Stored data
<<<<

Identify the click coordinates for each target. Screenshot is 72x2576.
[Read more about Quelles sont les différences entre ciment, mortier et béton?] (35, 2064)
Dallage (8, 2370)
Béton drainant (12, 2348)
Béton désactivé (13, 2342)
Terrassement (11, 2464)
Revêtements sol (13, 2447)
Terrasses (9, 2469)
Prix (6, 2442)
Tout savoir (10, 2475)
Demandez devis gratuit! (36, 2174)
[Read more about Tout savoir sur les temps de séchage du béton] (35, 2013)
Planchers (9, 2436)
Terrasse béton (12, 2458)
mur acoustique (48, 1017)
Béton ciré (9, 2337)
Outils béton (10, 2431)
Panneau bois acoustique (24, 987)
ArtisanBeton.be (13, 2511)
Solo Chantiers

>>>>

- [WHAT YOU SHOULD DO]: Copy out all lines from the records where the word "acoustique" appears.

- [FINISHED TASK]:
mur acoustique (48, 1017)
Panneau bois acoustique (24, 987)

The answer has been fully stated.